Carugno Michele, Consonni Dario, Bertazzi Pier Alberto, Biggeri Annibale, Baccini Michela
Department of Clinical Sciences and Community Health, Università degli Studi di Milano, Milan, Italy.
Epidemiology Unit, Department of Preventive Medicine, Fondazione IRCCS Ca' Granda - Ospedale Maggiore Policlinico, Milan, Italy.
Environ Pollut. 2017 Aug;227:280-286. doi: 10.1016/j.envpol.2017.04.077. Epub 2017 May 3.
Exposure to particulate matter with diameter ≤10 μm (PM) entails well documented adverse effects on human health. In the last decade, concentration of PM in Lombardy (10 million inhabitants), Italy, has been gradually decreasing. We evaluated how the mortality burden due to PM varied in that same period.

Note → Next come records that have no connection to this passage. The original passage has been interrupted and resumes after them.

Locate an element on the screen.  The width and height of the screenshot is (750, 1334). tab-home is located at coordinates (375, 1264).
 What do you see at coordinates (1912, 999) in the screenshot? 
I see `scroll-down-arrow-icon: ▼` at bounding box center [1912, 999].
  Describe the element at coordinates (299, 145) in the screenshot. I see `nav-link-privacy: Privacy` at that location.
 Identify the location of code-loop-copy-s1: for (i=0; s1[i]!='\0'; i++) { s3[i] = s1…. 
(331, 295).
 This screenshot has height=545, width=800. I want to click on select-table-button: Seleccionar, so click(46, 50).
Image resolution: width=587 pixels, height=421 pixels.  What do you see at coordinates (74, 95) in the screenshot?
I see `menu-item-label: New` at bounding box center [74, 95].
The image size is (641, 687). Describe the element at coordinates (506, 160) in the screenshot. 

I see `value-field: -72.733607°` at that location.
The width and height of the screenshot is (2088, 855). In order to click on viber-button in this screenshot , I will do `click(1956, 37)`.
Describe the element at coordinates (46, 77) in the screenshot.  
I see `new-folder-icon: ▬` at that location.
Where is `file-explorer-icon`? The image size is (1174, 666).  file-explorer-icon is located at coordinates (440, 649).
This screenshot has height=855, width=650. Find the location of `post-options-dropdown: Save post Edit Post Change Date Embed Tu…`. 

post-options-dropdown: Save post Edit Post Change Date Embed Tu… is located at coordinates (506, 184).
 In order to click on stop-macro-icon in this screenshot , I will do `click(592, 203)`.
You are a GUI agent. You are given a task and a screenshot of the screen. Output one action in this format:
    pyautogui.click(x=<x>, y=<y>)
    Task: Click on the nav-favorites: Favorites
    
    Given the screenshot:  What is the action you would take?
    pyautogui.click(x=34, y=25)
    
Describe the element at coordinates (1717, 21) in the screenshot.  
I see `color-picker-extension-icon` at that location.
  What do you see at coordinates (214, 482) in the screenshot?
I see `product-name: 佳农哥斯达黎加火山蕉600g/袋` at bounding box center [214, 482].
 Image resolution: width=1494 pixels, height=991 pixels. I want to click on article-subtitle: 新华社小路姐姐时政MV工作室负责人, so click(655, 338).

We focused on 13 areas of the Region in 2003-2014: 11 cities with more than 50,000 inhabitants, 1 smaller alpine town and 1 agricultural province. For each area, we collected PM annual average concentrations and natural mortality data, and we used the posterior area-specific effects from a previous Bayesian meta-analysis to estimate the short-term impact of PM on mortality, in terms of deaths attributable (AD) to annual average exposures exceeding the WHO threshold of 20 μg/m.
PM annual average values showed a non-homogenous decreasing trend in the investigated time period in most of the areas. Overall, the population-weighted exposure levels decreased, except for a peak in 2011, but never met the WHO threshold. In 2003-2006, PM levels were responsible, on average, for 343.0 annual AD from natural causes that decreased to 253.5 in 2007-2010 and to 208.3 in 2011-2014. Overall we estimated that PM was responsible for about 1% of all natural deaths (min-max range: 0.86%-1.42%); the impact was heterogeneous among areas.
By collecting routinely available data for the most populated areas in Lombardy, we returned a picture of air pollution and health trends in the last decade. Notwithstanding the observed reduction in PM between 2003 and 2014 and the resulting decline in the number of AD, the impact is still relevant. Hence, appropriate policies for emission reduction could have a further beneficial effect on population health. Studies based on routine data and local effect estimates are recommended to properly inform the policy-making process.
接触直径≤10微米的颗粒物(PM)对人类健康会产生诸多已被充分记录的不利影响。在过去十年中,意大利伦巴第大区(1000万居民)的PM浓度一直在逐渐下降。我们评估了同一时期因PM导致的死亡负担是如何变化的。
我们关注了2003年至2014年该地区的13个区域:11个居民超过5万的城市、1个较小的阿尔卑斯山镇和1个农业省份。对于每个区域,我们收集了PM年平均浓度和自然死亡率数据,并使用先前贝叶斯荟萃分析得出的特定区域后验效应,来估计PM对死亡率的短期影响,即归因于年平均暴露量超过世界卫生组织20微克/立方米阈值的死亡数(AD)。
在调查期间,大多数区域的PM年平均值呈现出非均匀下降趋势。总体而言,除2011年出现峰值外,人口加权暴露水平有所下降,但从未达到世界卫生组织的阈值。在2003 - 2006年,PM水平平均每年导致343.0例自然原因的AD,在2007 - 2010年降至253.5例,在2011 - 2014年降至208.3例。总体而言,我们估计PM约占所有自然死亡的1%(最小 - 最大范围:0.86% - 1.42%);各区域的影响存在差异。
通过收集伦巴第人口最多地区的常规可用数据,我们呈现了过去十年空气污染和健康趋势的情况。尽管在2003年至2014年期间观察到PM有所减少,且由此导致AD数量下降,但影响仍然显著。因此,适当的减排政策可能会对人群健康产生进一步的有益影响。建议开展基于常规数据和局部效应估计的研究,以便为决策过程提供恰当信息。